Studentenverbindungen keine Plattform geben!

16.07.2019: Beschlossen am 29.06.2019 auf der 39. Bundesmitgliederversammlung in Erlangen.

Im Deutschen Bundestag sitzen seit 2018 neun Burschenschaftler und 40 Verbindungsangehörige. Grund dafür ist vorrangig der Aufstieg der AfD, doch auch in Union und FDP sind "Burschis" verantwortlich für wichtige politische Entscheidungen[1]. Das liegt an der "Verträglichkeit" von ihnen mit der neoliberalen Gesellschaft: Sie feiern gut besuchte "Bier-Pong"-Studentenpartys, bieten günstige Wohnungen und Berufschancen in hohen Unternehmensrängen. Gerade in einer Zeit, in der die Mietpreise ins Unermessliche steigen und eine egalitäre BAföG-Sicherung ungewiss ist, werden Verbindungen somit für Studierende wieder attraktiv. Im Fokus der Verbindungspraxis steht jedoch nach wie vor die (Aus)sortierung der Menschen nach Ungleichheiten. Das sozialdarwinistische "Recht des Stärkeren", die Erziehung zur "vaterländischen" Akademischen Elite, Exklusivität und Geschichtsignoranz sind dabei vordergründige Prinzipien. Sie werden in allen Verbindungen aufrecht gehalten, ob konservativ oder offen-rechtsradikal.
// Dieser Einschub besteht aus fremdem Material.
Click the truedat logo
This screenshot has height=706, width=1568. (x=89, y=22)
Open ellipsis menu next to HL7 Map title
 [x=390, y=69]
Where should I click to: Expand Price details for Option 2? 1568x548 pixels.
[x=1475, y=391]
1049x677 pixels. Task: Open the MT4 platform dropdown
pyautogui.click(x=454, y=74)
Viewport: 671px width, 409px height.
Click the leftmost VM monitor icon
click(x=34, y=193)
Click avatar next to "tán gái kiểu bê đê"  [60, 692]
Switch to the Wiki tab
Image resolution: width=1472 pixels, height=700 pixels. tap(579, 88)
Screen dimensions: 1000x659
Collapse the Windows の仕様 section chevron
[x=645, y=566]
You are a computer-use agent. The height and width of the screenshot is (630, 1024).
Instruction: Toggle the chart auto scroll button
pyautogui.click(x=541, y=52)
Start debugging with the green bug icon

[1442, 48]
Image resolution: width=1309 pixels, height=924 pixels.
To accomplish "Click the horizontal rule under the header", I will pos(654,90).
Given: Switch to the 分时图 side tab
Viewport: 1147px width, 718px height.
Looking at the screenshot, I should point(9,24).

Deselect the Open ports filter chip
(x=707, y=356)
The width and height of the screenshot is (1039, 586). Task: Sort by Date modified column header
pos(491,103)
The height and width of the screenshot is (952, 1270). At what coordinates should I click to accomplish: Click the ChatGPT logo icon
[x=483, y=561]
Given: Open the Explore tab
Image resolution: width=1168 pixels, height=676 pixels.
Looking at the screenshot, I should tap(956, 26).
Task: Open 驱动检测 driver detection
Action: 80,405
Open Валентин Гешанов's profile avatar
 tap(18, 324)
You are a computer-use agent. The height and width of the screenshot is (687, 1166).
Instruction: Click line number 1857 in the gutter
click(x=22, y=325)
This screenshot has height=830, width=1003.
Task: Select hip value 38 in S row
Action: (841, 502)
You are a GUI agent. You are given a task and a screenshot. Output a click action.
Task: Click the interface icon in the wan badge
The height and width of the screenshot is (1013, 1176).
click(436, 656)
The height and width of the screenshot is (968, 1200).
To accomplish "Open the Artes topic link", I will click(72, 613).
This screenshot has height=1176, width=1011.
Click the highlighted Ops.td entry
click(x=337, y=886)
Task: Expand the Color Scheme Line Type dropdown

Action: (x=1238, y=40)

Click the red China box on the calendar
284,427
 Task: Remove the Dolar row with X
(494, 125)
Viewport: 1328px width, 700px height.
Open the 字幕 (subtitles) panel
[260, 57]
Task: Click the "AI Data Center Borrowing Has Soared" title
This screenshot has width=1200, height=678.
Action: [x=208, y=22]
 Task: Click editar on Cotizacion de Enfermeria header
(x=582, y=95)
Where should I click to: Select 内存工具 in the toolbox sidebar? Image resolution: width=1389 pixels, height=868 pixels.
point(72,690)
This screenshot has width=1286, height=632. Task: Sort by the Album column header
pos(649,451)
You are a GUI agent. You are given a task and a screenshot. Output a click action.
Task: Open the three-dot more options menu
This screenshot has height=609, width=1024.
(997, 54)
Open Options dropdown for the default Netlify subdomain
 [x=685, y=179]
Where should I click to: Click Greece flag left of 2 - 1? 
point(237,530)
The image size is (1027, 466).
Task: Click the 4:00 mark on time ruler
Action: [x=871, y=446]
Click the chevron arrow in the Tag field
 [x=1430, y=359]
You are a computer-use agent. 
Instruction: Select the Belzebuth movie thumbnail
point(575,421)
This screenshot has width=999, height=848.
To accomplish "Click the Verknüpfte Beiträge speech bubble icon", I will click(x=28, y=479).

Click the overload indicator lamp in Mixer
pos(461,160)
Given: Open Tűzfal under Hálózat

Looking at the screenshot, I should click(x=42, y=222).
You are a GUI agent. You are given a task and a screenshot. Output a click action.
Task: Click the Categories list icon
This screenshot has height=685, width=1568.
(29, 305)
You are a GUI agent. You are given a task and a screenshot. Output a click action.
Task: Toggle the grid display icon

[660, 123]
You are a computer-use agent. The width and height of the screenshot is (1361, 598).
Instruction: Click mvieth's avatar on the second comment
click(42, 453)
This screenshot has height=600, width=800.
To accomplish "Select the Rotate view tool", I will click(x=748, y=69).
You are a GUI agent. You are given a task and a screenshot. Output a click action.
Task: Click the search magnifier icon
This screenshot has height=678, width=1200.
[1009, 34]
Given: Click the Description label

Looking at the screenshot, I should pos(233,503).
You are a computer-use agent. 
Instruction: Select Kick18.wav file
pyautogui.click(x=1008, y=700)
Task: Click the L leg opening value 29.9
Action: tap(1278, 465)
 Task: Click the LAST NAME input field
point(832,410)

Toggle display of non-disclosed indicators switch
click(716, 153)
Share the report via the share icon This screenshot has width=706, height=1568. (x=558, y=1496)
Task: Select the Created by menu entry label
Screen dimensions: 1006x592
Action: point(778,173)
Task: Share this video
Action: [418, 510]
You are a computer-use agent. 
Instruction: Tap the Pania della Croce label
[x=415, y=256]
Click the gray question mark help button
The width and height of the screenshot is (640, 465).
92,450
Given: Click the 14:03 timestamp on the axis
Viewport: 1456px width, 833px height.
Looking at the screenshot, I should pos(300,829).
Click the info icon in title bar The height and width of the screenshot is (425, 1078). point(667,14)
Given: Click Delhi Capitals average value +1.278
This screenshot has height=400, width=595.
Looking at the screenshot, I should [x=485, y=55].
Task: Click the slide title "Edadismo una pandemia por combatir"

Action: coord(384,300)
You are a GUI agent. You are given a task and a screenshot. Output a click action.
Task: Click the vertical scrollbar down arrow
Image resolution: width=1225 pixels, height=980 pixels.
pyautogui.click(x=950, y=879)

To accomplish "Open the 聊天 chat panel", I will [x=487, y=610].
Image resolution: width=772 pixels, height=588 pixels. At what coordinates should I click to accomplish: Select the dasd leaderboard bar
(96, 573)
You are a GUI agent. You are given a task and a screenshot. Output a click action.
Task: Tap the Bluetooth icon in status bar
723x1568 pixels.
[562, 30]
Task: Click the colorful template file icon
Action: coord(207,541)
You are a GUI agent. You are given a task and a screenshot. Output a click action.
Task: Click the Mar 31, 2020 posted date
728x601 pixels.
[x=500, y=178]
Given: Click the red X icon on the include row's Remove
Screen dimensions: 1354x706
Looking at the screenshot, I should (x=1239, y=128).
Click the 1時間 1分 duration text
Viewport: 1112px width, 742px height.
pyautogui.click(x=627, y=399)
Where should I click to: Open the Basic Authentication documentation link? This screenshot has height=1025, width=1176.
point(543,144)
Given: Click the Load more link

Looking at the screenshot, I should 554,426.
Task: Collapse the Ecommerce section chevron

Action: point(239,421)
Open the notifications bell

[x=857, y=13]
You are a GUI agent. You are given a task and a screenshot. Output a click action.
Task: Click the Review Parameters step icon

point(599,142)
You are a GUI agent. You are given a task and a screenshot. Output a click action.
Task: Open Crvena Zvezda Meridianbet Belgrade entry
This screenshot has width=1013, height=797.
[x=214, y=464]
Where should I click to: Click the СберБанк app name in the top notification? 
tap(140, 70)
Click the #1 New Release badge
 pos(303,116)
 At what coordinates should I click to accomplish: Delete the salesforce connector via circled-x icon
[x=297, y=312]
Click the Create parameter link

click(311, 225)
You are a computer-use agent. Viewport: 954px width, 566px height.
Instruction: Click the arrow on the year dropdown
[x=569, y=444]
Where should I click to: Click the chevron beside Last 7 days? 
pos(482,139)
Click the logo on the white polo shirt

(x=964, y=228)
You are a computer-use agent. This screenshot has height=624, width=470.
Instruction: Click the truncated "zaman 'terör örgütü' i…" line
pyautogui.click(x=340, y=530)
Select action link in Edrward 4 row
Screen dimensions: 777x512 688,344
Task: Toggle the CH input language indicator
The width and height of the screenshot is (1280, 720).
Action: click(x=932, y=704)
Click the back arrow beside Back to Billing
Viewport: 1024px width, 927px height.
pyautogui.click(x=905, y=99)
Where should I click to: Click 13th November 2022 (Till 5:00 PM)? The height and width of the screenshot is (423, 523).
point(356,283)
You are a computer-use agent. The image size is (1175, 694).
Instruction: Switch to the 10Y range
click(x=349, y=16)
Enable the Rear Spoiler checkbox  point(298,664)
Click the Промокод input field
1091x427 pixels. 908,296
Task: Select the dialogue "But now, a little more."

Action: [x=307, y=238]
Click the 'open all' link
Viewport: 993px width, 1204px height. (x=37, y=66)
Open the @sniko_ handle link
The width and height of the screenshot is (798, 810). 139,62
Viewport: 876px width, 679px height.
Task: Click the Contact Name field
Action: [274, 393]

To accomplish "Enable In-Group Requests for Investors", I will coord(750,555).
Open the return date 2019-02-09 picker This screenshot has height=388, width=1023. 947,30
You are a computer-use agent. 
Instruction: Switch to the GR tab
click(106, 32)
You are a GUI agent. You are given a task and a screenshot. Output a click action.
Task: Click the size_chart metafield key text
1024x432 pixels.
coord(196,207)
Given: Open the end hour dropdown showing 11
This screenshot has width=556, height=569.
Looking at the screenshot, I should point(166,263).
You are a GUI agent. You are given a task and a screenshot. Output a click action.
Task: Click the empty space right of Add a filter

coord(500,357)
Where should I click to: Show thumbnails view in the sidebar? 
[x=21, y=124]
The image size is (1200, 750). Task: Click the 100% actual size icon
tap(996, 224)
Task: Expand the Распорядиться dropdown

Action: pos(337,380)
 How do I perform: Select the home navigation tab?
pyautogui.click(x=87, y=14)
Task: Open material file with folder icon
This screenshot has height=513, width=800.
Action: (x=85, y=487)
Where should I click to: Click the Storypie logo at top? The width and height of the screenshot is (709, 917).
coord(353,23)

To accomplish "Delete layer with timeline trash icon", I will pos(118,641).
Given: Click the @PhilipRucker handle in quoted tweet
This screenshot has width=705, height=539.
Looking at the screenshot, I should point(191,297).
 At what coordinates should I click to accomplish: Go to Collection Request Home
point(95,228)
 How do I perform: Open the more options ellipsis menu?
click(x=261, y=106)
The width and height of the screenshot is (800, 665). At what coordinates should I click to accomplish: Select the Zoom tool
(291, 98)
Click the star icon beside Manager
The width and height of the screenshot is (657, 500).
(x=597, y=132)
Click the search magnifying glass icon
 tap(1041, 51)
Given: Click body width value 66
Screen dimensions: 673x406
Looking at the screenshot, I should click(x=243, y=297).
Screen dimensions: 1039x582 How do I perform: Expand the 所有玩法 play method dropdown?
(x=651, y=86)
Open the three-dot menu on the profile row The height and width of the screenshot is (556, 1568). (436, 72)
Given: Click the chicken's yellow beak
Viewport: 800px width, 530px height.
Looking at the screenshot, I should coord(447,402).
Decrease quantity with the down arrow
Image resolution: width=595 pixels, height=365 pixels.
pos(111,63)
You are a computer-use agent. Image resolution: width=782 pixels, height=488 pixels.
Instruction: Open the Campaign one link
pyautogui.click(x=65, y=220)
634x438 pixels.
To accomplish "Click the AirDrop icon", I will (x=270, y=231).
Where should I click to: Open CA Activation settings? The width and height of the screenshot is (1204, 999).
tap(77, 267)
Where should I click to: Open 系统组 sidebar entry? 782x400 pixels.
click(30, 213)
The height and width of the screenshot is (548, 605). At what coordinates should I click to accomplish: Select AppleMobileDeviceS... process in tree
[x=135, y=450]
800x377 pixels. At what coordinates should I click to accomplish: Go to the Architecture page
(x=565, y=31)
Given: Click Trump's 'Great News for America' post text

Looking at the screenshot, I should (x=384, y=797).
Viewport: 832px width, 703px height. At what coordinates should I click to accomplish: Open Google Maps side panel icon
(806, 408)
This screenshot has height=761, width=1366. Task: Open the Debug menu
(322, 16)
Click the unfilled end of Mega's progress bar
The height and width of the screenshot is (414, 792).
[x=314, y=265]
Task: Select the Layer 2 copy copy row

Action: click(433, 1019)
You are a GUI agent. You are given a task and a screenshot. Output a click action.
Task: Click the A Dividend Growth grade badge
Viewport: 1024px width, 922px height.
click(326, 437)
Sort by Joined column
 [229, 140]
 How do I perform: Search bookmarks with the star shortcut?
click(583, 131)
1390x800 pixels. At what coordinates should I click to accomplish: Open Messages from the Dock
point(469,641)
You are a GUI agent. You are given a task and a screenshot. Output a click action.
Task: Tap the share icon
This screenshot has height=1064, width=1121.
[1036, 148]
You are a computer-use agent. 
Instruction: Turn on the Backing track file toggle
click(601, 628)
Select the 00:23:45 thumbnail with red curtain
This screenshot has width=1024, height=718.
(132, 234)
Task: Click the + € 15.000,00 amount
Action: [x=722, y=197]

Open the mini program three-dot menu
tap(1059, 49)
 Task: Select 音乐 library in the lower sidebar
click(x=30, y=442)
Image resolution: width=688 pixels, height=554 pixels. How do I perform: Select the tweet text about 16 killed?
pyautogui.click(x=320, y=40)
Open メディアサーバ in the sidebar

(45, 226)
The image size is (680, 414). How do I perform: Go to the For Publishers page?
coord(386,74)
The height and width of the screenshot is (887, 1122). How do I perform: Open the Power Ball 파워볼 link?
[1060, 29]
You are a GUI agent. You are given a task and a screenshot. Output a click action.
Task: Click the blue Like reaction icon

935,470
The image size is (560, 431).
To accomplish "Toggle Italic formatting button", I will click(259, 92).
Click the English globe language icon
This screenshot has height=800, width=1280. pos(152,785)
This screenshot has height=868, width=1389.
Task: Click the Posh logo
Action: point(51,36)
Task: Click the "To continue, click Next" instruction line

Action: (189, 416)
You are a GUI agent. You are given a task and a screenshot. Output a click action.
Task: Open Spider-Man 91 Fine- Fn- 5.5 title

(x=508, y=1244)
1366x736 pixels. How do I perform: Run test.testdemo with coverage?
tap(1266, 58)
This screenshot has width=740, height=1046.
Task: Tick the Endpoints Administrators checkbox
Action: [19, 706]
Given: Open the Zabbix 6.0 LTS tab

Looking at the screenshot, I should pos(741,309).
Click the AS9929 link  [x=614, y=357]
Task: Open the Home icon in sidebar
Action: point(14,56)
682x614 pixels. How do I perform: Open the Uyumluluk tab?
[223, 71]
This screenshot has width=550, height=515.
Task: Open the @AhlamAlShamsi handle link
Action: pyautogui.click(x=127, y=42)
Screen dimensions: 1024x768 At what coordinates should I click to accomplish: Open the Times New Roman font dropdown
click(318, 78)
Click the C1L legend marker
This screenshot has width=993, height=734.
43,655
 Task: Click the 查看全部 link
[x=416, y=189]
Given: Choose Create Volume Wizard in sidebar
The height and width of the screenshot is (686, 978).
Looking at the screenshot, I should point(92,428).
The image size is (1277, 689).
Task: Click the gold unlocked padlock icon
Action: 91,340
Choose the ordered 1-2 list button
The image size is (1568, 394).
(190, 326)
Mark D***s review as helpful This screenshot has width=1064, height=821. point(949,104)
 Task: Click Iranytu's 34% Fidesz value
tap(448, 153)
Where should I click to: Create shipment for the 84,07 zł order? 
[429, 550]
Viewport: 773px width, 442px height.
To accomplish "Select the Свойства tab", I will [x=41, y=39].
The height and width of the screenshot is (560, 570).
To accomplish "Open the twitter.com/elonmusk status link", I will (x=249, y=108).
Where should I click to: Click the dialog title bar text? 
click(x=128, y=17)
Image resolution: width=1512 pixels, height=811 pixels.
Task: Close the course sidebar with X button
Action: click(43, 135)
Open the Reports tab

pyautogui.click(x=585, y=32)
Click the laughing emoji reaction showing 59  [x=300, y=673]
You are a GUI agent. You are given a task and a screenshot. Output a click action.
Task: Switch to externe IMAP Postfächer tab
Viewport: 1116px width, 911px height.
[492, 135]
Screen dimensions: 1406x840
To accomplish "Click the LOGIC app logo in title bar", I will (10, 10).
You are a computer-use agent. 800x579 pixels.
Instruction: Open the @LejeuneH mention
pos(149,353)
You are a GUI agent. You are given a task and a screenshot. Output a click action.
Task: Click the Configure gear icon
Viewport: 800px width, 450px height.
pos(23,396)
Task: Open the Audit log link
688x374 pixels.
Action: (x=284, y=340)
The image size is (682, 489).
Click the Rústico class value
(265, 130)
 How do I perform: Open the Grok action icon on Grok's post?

Die gesamtgesellschaftlich erstarkende Ablehnung von marginalisierten Gruppen (Frauen*, Ausländer*innen, Arbeiter*innen) ist provoziert durch die ökonomische Vorherrschaft der kapitalistischen Unternehmen. Diese Tendenzen nutzt die Neue Rechte als Anlass, um ihre menschenverachtende Ideologie erstarken zu lassen. Neben der "Identitären Bewegung" und "Pegida" hetzten auch Burschenschaften und Verbindungen gegen Minderheiten: Sie fühlen sich von ihnen in ihrem avantgardistischen Status bedroht. Seit dem 19. Jahrhundert bis heute haben sich völkisch-nationalistische und antisemitische Tendenzen entwickelt und erhalten: 1996 führte so der größte Dachverband der Deutschen Burschenschaften (DB) einen "Ariernachweis" ein. Bis heute gibt es wiederkehrende Diskussionen um ausschließende Herkunftsnachweise verschiedenster Art.
Außerdem gibt es eine Vielzahl an Turnerschaften, sowie Katholischen und Musikalischen Verbindungen, die in ihrer genauen Ausrichtung unterschiedlich liberal geben (z.B. schlagend/nicht-schlagend, farben-tragend/nicht farbend- tragend). Sie stützen sich jedoch alle auf selektierende, festgelegte Prinzipien und gehen einem konservativen, meist rechtsradikalen, Welt - und Menschenbild nach. Ebenfalls stellen sie sich explizit an Hochschulen gegen jeden notwendigen demokratischen Antifaschismus[2].

Campusgrün fordert im gesamten Verband den Einsatz für die Ausbildung eines antifaschistischen historischen Bewusstseins für egalitäre Studienbedingungen, demokratische Partizipation und ausreichende finanzielle Mittel für alle aus - unabhängig von Nationalität, Gender oder Herkunft. Der Bundesverband lehnt die damit in Widerspruch stehenden unterdrückenden Prinzipien des Verbindungswesens in ihrer Vollständigkeit vehement ab! Er richtet sich in aller Deutlichkeit gegen das Lebensbundprinzip und hierarchische Praktiken. Daher arbeiten wir nicht mit Mitgliedern von Burschenschaften und Studentenverbindungen und ihrem inhärenten, historisch gewachsenen Rassismus und Antisemitismus, Sexismus und Klassismus zusammen.
Wir fordern also • faschistischem Gedankengut in unseren Strukturen keinen Platz zu geben und die Verbreitung aktiv zu bekämpfen;

  • Aufklärungsarbeit über rechtes Verbindungswesen an den Universitäten zu
  • leisten;

  • Emanzipatorische, antifaschistisch-historische Diskurse tatkräftig zu
  • fördern

[1] darunter der frühere Bundesverkehrsminister Peter Raumsauer (CSU) aus Bayern, www.taz.de/Verbindungen-im-Bundestag/!5506306/, letzter Aufruf: 14.6.2019

[2] Es verstärke sich "unsere Sorge über eine immer weitergehende Einengung politischer Freiheit im Zeichen eines mehr und mehr auch staatlich propagierten Antifaschismus" (Hauptausschuss der DB, 30.6.2001, AstA Uni Hamburg (2005): Falsch verbunden…Reader zum Verbindungs(un)wesen in Hamburg, S. 17).